2020年

問題86光と照明に関する次の記述のうち,最も不適当なものはどれか.

(1)光色は,色温度が高くなるにしたがって,赤い色から青っぽい白色に変化する.

(2)事務所における文書作成作業においては,製図作業よりも高い維持照度が求められる.

(3)光色が同じであっても,蛍光ランプとLEDとでは分光分布が異なる.

(4)観測者から見た照明器具の発光部の立体角が大きいほど,照明器具の不快グレアの程度を表すUGRの値は大きくなる.

(5)基準光で照らした場合の色をどの程度忠実に再現できるかを判定する指標として,演色評価数が用いられる.

2020年

問題86正解(2)頻出度AAA

JIS Z9110 照明基準総則,JIS Z9125 屋内照明基準などによれば,文書作成作業時の推奨維持照度は500 lx,製図の場合は750 lxとしている.(2020-86-1表参照).

2020-86-1表JIS維持照度
維持照度[Lx] 作業,執務空間,共用空間
750 設計,製図,役員室,専務室,玄関ホール(昼間)
500 キーボード操作,計算,診察室,印刷室,電子計算機室,調理室,集中監視室制御室,守衛室,会議室,集会室,応接室
300 受付,宿直室,食堂,化粧室,エレベータホール
200 喫茶室,オフィスラウンジ,湯沸室
150 階段
100 休憩室,倉庫,廊下,エレベータ,玄関ホール(夜),玄関(車寄せ)
50 屋内非常階段

階段150Lx > 廊下100Lxがよく出題される.階段が暗いと危ない.

-(1) 光にも色があり,蛍光灯でも種類によって光色の違いがある.光の色は,380~780nmの可視域のうちどの波長域に分布しているか(分光分布)によって決まる.

ランプなどの光源の光色は「相関色温度」によって数値的に示される.相関色温度は仮想的な黒体(完全放射体)を熱したときの温度と放射する比色の関係を基準とし,単位は絶対温度K(ケルビン)である.
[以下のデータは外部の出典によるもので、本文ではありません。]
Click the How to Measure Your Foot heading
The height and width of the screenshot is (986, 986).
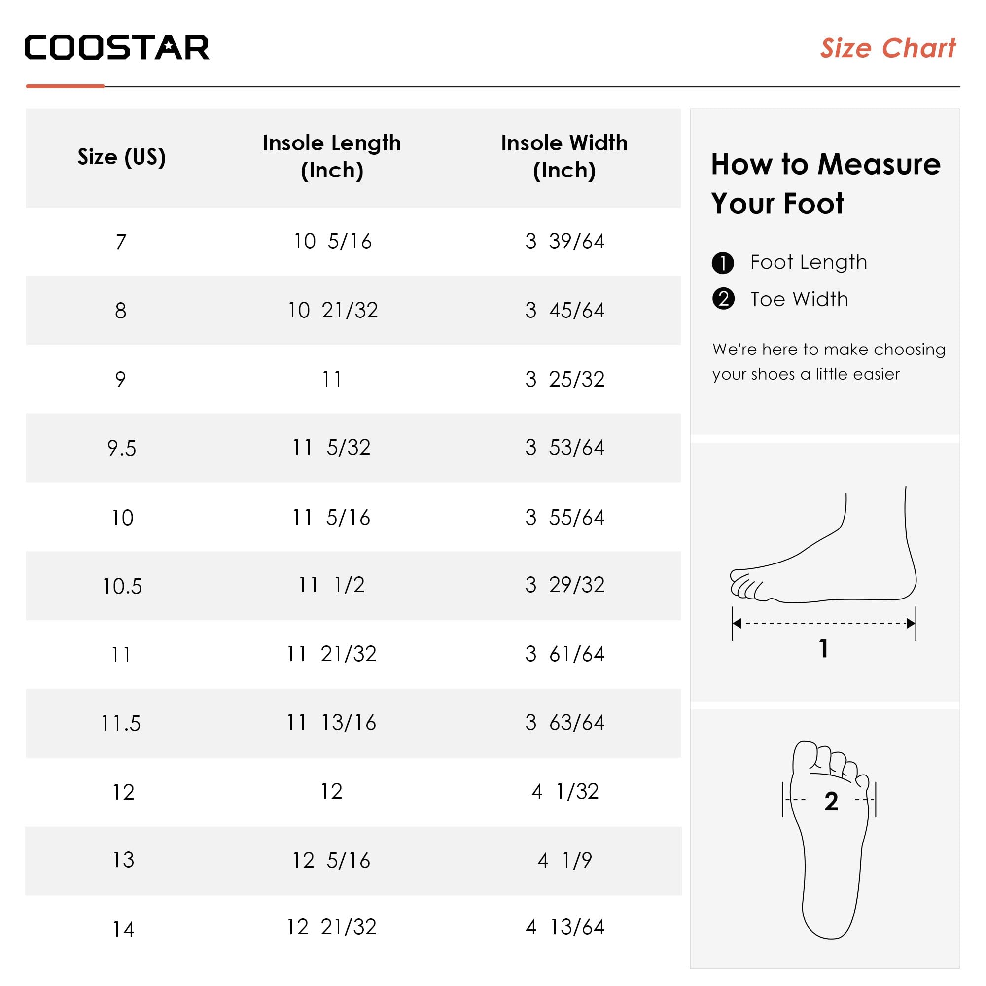tap(825, 184)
黒体の分光分布は温度により変化し2,000K程度では波長の長い域(赤い光)が多く,色温度が高くなるに連れて波長の短い域(青い光)が増加し10,000Kでは青っぽい白色の光となる(2020-86-2表参照).

2020-86-2表身近な光の相関色温度[K]

ろうそく(パラフィン)の炎 1,900
高圧ナトリウムランプ 2,100
蛍光ランプ(電球色) 2,800
白熱電球(I00W) 2,850
地上から見た満月 4,125
蛍光ランプ(白色) 4,200
メタルハライドランプ高演色型 4,300
蛍光ランプ(昼白色) 5,000
地上から見た天頂の太陽 5,250
日中の北窓光 6,500
蛍光ランプ(昼光色) 6,500
曇天の空 7,000
青天の青空 12,000

-(3) 同じ光色でも,発光メカニズムが違う蛍光灯とLEDの分光分布は異なる(2020-86-1図参照).

2020-86-1図蛍光灯とLEDの分光分布
蛍光灯とLEDの分光分布

出典(蛍光灯)宮崎技術研究所 宮崎誠一
http://www.miyazaki-gijutsu.com/series4/densi0913.html

出典(LED)株式会社マイクラフト
http://www.my-craft.jp/html/aboutled/led_supekutoru.html
を基に作成

-(4) UGR(Unified Glare Rating,統一グレア指数)を求める式(岩崎電気株式会社・ライティング講座)(いささか複雑)をみると,観測者から見た発光部の立体角が大きいとUGRも大きくなる.

-(5) 光がもつ「物体の色の再現能力」は, JISで定められた演色評価数Raで示される.基準光で照らされた場合を最大100とする.高演色LEDのRaは90以上である.